Raisi
© Abedin Taherkenarah EPA/EFEIranian judiciary Chief Ebrahim Raisi, presidential candidate
Outgoing Iranian President Hassan Rohani says he has urged the country's supreme leader to widen the field in next month's presidential election after only seven candidates were approved and several of his high-profile allies were rejected.

Rohani said during a weekly cabinet meeting on May 26 that he wished the Guardians Council would select more candidates to ensure greater "competition" in the June vote.
"The heart of elections is competition. If you take that away, it becomes a corpse. I sent a letter to the supreme leader yesterday on what I had in mind and on whether he can help with this."
The Interior Ministry announced on May 25 that the Guardians Council had approved Ebrahim Raisi, Mohsen Rezai, Saeed Jalili, Amirhossein Ghazizadeh-Hashemi, Abdolnasser Hemmati, Mohsen Mehralizadeh, and Alireza Zakani to run in the June 18 vote. The list -- chosen from some 590 would-be candidates -- was as notable for who wasn't on it as it was for those who were included.

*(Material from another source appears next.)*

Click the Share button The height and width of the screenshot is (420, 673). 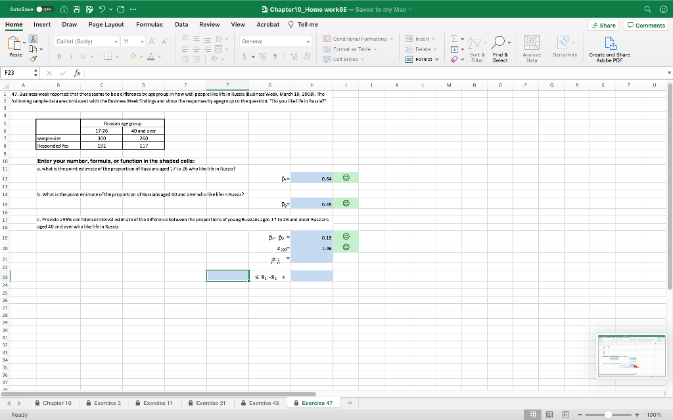point(603,24)
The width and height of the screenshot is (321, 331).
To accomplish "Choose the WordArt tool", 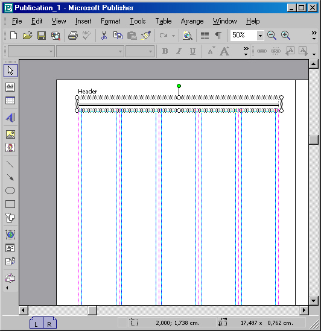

The decision by the Guardians Council, which did not explain why candidates were included or excluded from the list, puts Raisi, a hard-line cleric in charge of Iran's judiciary, in a dominant position for the upcoming election. He's the best known of the seven hopefuls, has close ties to Supreme Leader Ayatollah Ali Khamenei, and ran against Rohani in the last presidential election in 2017.

Ali Larijani, a prominent conservative voice and former parliament speaker who later allied himself with Rohani, was eliminated from the race, along with current Vice President Eshaq Jahangiri, a reformist, and former hard-line President Mahmud Ahmadinejad.

The Guardians Council has in the past disqualified many moderate presidential hopefuls.

Rohani, a relative moderate whose government is taking part in talks to revive the 2015 nuclear deal with world powers, cannot seek reelection after having served two consecutive four-year terms.